El-Mashad et al.2 conducted a randomized controlled trial comparing
paracetamol and ibuprofen and demonstrated comparable closure rates between the
two drugs, with fewer renal and gastrointestinal side effects in the
paracetamol group. Similarly, Dang et al.3
reported non-inferiority of paracetamol versus ibuprofen in preterm neonates,
reinforcing its therapeutic potential.
A
recent meta-analysis by Ohlsson et al.4
including randomized and quasi-randomized trials concluded that paracetamol is
as effective as ibuprofen for ductal closure, particularly when administered
enterally. Moreover, paracetamol showed a more favorable safety profile,
especially regarding renal perfusion, platelet function, and risk of
necrotizing enterocolitis.
The
mechanism by which paracetamol induces ductal constriction differs from that of
non-steroidal anti-inflammatory drugs. Rather than inhibiting cyclooxygenase
directly, paracetamol acts at the peroxidase segment of prostaglandin H2 synthase, reducing prostaglandin production
under low peroxide conditions such as those present in the ductus arteriosus5-7. This distinct pathway may explain its
efficacy even in cases where ibuprofen fails.
In
our cohort, clinical improvement paralleled echocardiographic closure. Oxygen
requirements decreased rapidly, and ventilated neonates were extubated within 3
to 5 days, suggesting meaningful hemodynamic benefit beyond anatomical closure.
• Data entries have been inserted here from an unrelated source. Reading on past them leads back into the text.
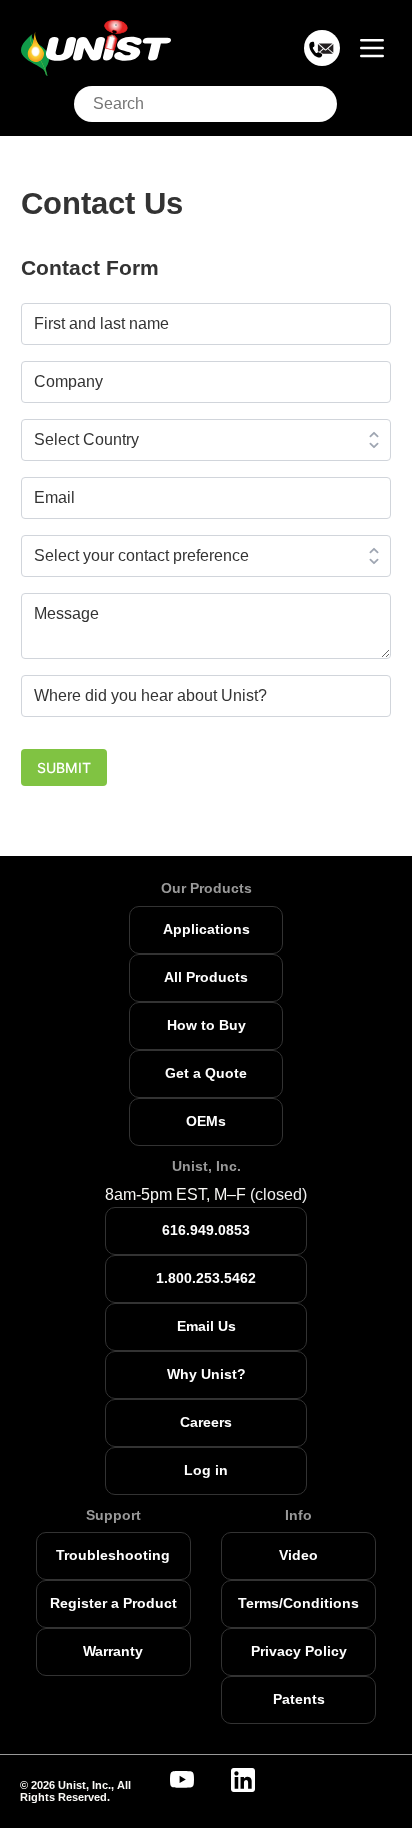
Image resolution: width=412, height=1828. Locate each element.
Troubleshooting (113, 1555)
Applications (206, 929)
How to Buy (206, 1025)
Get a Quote (206, 1073)
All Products (206, 977)
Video (298, 1555)
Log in (206, 1470)
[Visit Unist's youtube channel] (194, 1780)
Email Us (206, 1326)
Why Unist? (206, 1374)
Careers (206, 1422)
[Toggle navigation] (372, 48)
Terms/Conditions (298, 1603)
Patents (299, 1699)
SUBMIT (64, 767)
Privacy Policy (299, 1651)
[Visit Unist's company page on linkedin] (255, 1780)
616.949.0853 (206, 1230)
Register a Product (113, 1603)
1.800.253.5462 (206, 1278)
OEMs (206, 1121)
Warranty (113, 1651)
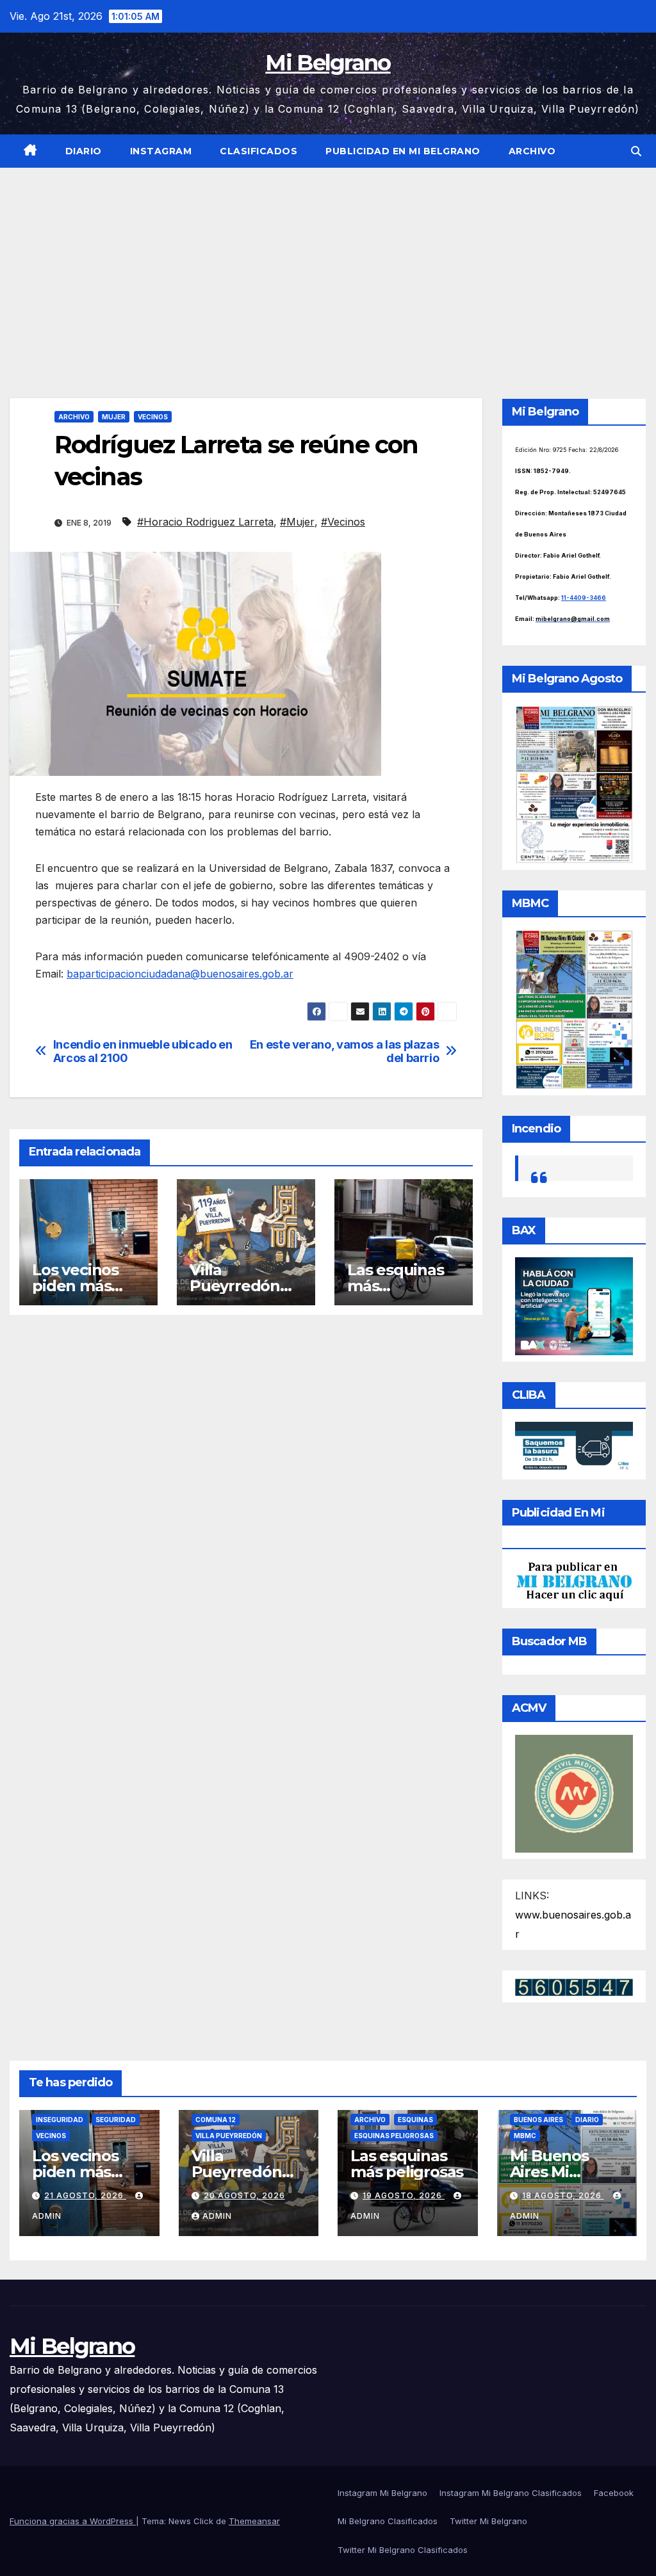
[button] (636, 151)
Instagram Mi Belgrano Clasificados (510, 2493)
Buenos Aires (538, 2119)
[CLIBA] (574, 1446)
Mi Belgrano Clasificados (388, 2521)
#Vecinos (343, 521)
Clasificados (258, 151)
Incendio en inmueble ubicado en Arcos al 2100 (143, 1051)
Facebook (614, 2493)
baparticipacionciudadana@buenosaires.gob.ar (180, 973)
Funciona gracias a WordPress (73, 2521)
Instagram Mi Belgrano (382, 2493)
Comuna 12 (215, 2119)
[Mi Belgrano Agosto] (574, 783)
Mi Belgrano (327, 62)
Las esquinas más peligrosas (406, 2163)
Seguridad (115, 2119)
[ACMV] (574, 1792)
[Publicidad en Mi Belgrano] (574, 1580)
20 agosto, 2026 (244, 2195)
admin (217, 2216)
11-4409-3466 (583, 597)
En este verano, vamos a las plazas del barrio (344, 1051)
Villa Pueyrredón (228, 2135)
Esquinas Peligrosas (394, 2135)
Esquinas (415, 2119)
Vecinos (153, 417)
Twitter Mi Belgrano (488, 2521)
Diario (83, 151)
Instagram (161, 151)
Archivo (532, 151)
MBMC (525, 2135)
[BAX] (574, 1305)
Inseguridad (59, 2119)
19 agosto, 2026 (404, 2195)
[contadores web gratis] (574, 1986)
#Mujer (297, 521)
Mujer (114, 417)
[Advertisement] (328, 263)
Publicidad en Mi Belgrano (402, 151)
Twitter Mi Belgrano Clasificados (403, 2550)
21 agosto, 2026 (85, 2195)
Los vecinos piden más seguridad (75, 1285)
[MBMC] (574, 1008)
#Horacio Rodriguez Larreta (205, 521)
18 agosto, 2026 (563, 2195)
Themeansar (254, 2521)
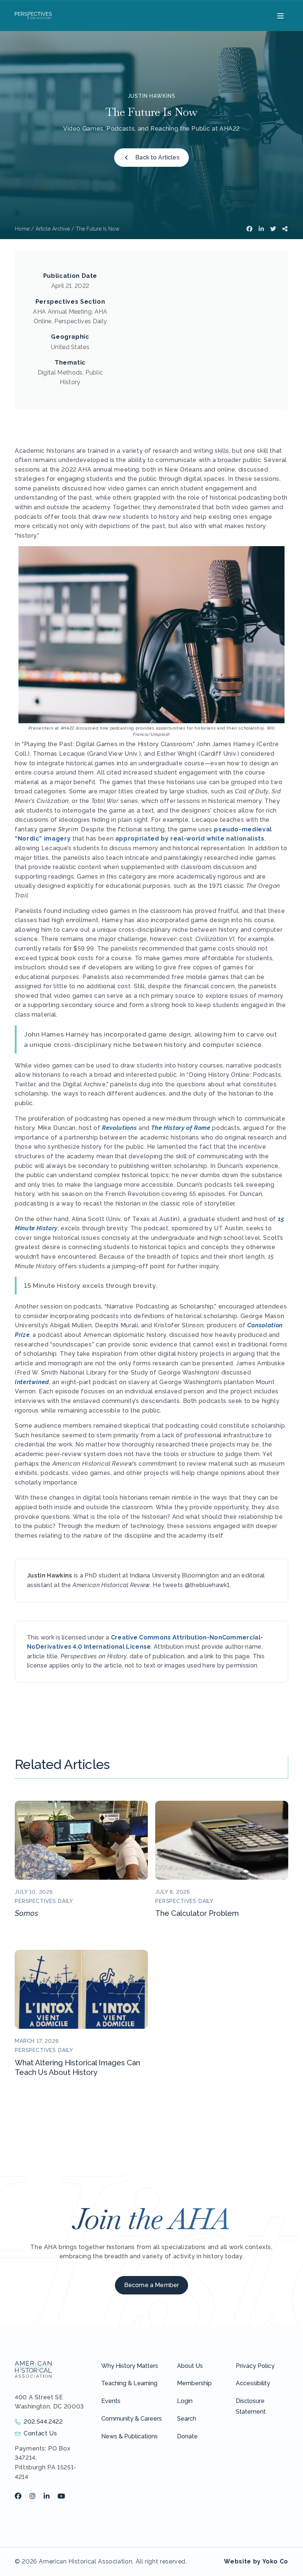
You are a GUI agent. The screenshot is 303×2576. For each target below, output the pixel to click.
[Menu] (279, 15)
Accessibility (253, 2383)
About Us (190, 2365)
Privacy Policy (255, 2365)
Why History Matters (129, 2365)
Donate (187, 2436)
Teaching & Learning (129, 2383)
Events (110, 2400)
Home (22, 229)
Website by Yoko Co (256, 2561)
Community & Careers (131, 2418)
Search (186, 2418)
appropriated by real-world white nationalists (190, 838)
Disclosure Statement (251, 2406)
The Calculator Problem (197, 1913)
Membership (194, 2383)
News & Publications (129, 2436)
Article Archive (52, 229)
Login (185, 2400)
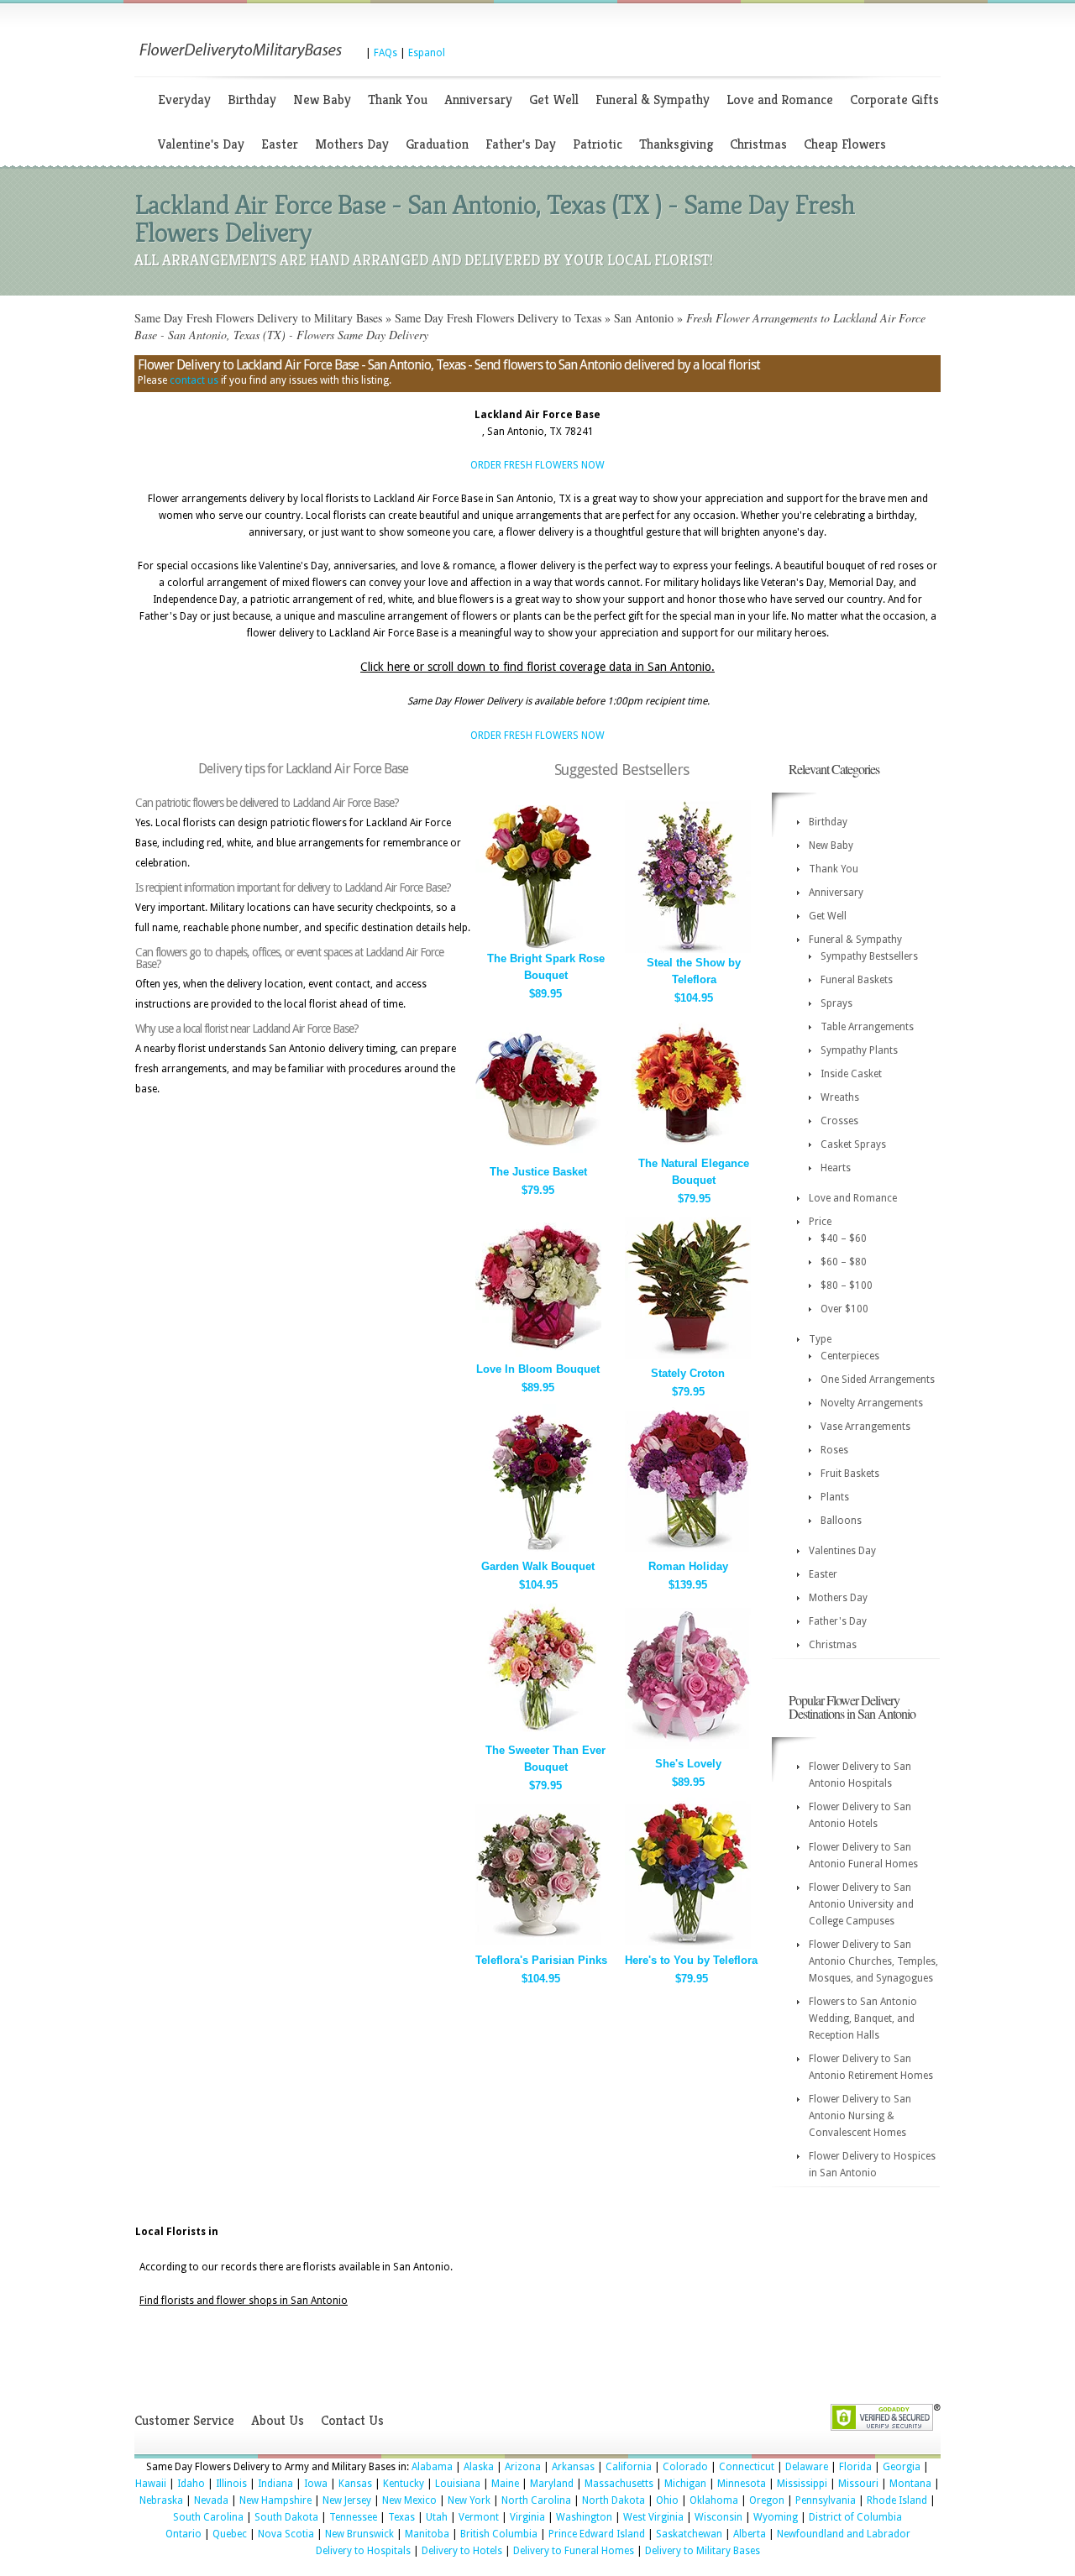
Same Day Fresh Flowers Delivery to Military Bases (258, 318)
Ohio (667, 2500)
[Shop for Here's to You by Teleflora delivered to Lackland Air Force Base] (688, 1946)
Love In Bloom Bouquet (538, 1369)
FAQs (385, 53)
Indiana (275, 2484)
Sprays (836, 1003)
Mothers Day (352, 144)
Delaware (806, 2467)
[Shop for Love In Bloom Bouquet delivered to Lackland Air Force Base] (538, 1355)
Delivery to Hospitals (363, 2551)
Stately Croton (688, 1373)
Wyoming (775, 2517)
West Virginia (653, 2517)
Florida (855, 2467)
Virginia (527, 2517)
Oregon (766, 2500)
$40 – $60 (844, 1238)
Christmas (758, 144)
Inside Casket (851, 1074)
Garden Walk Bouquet (538, 1566)
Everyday (184, 99)
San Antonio (644, 318)
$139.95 (688, 1585)
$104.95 (693, 998)
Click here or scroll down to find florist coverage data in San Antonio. (537, 666)
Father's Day (520, 144)
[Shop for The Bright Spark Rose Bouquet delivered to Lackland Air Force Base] (538, 945)
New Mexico (409, 2500)
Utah (437, 2517)
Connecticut (746, 2467)
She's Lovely (688, 1763)
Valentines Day (842, 1551)
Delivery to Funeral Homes (573, 2551)
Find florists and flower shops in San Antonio (243, 2300)
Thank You (397, 99)
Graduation (437, 144)
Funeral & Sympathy (652, 99)
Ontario (183, 2534)
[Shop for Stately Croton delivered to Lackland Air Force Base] (688, 1359)
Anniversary (478, 99)
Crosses (839, 1121)
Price (820, 1222)
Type (820, 1339)
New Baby (322, 99)
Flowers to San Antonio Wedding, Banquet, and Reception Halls (863, 2018)
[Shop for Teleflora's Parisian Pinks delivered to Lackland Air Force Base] (538, 1946)
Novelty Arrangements (872, 1403)
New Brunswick (359, 2534)
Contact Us (352, 2420)
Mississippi (802, 2484)
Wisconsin (718, 2517)
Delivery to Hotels (462, 2551)
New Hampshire (275, 2500)
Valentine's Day (201, 144)
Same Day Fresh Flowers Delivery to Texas (498, 318)
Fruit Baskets (850, 1473)
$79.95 (538, 1190)
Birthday (252, 99)
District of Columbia (855, 2517)
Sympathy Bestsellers (869, 956)
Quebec (229, 2534)
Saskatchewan (689, 2534)
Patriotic (597, 144)
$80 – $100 (847, 1285)
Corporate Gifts (894, 99)
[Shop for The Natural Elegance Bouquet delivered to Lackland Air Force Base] (688, 1150)
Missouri (858, 2484)
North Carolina (536, 2500)
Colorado (685, 2467)
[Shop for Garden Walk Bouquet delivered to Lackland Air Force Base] (538, 1553)
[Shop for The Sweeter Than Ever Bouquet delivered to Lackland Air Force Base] (538, 1736)
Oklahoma (714, 2500)
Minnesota (741, 2484)
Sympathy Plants (859, 1050)
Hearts (836, 1168)
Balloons (841, 1520)
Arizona (523, 2467)
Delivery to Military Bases (702, 2551)
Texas (401, 2517)
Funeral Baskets (857, 980)
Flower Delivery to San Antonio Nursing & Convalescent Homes (860, 2116)
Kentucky (403, 2484)
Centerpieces (850, 1356)
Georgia (901, 2467)
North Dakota (613, 2500)
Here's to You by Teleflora (691, 1960)
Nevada (211, 2500)
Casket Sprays (853, 1144)
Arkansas (573, 2467)
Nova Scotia (286, 2534)
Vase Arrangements (865, 1426)
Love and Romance (779, 99)
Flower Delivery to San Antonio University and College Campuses (861, 1904)
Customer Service (184, 2420)
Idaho (191, 2484)
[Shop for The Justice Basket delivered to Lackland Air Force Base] (538, 1158)
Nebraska (161, 2500)
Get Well (554, 99)
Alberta (749, 2534)
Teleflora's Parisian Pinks (541, 1960)
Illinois (231, 2484)
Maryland (552, 2484)
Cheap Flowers (845, 144)
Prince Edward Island (596, 2534)
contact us (194, 380)
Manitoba (427, 2534)
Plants (835, 1497)
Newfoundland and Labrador (843, 2534)
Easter (279, 144)
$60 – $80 (844, 1262)
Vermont (479, 2517)
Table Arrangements (867, 1027)
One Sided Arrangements (878, 1379)
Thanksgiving (676, 144)
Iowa (316, 2484)
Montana (910, 2484)
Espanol (426, 53)
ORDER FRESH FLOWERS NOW (537, 465)
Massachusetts (619, 2484)
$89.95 (545, 993)
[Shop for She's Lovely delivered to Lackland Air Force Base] (688, 1750)
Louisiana (457, 2484)
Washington (584, 2517)
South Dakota (286, 2517)
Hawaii (150, 2484)
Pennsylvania (825, 2500)
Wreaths (840, 1097)
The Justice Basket (538, 1171)
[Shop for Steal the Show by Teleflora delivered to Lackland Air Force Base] (688, 949)
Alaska (479, 2467)
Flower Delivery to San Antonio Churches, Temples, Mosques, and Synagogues (873, 1961)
Similar respiratory outcomes have been described in prior neonatal studies,
where successful PDA closure translated into shorter ventilation duration and
improved pulmonary mechanics8.
Importantly,
no significant hepatic, renal, hematologic, or gastrointestinal adverse effects
were observed in our study. This finding aligns with safety data from Terrin, et al.5 and Roofthooft, et al.6, who reported minimal toxicity even
with repeated courses. The absence of significant laboratory derangement in our
cohort further supports the short-term safety of paracetamol in fragile preterm
populations9.
From
a practical standpoint, paracetamol offers several advantages, particularly in
resource-limited settings. It is widely available, inexpensive, and easier to
administer than indomethacin, which requires strict renal and platelet monitoring.
In centers where access to ibuprofen or surgical ligation is limited,
paracetamol represents a valuable therapeutic option.
Nevertheless,
some considerations remain. Closure rates may be lower in extremely low birth
weight infants or when treatment is initiated late. Furthermore, long-term
neurodevelopmental and pulmonary outcomes following paracetamol exposure
require further investigation, as current data remain limited10.
Our
study has certaine limitation. It is a single-center study with a relatively
modest sample size and lacks a comparative control group receiving ibuprofen or
indomethacin. However, it reflects real-world clinical practice and provides
valuable data from a North African tertiary neonatal unit, a region
underrepresented in PDA pharmacotherapy literature.